There is now a rotation curve computed based on the fitted parameters (the model is still linear, though). Somehow implementing it took more time than I have expected. Made some design decisions: going to flatten out the data objects, so they represent the output records as close as possible (getting rid of those pesky Measurements). Had a weird thing happening in a Julia script, turned out to be a data race bug (yikes!).

Sunday, 2#

flatpak-github-actions#

Sometimes you just wonder, does it make sense to resurrect a 5-months old issue which lost all relevance…

PMG#

Finished some requests. One of them required me to drop the functionality of configuring the bounds for the parameters via CLI. I distinctly remember investing some time into bringing it in a while back, and now it’s gone (it’s not a hard feature, though). I like to think about things like this as “design evolution”, even though it’s mostly just going back and forth and testing what sticks.

Saturday, 1#

Codon#

Created a pull request to add Codon to Nixpkgs.

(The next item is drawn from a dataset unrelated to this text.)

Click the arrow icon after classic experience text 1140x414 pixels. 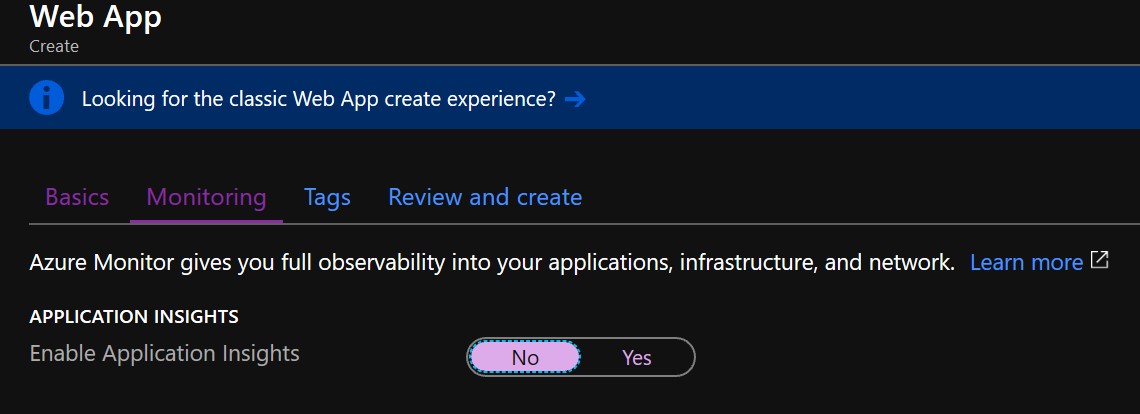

This took two days. The worst part was to bypass issues with CMake and CPM. Also, I ended up compiling a fork of LLVM, which wasn’t as bad as I thought. It doesn’t take much RAM and disk space if you compile it with Clang in the Release mode and link it with ldd. Takes about half an hour on my laptop.

Gut#

Created a pull request to add Gut to Nixpkgs.

It takes a couple of minutes to package a pure Go module.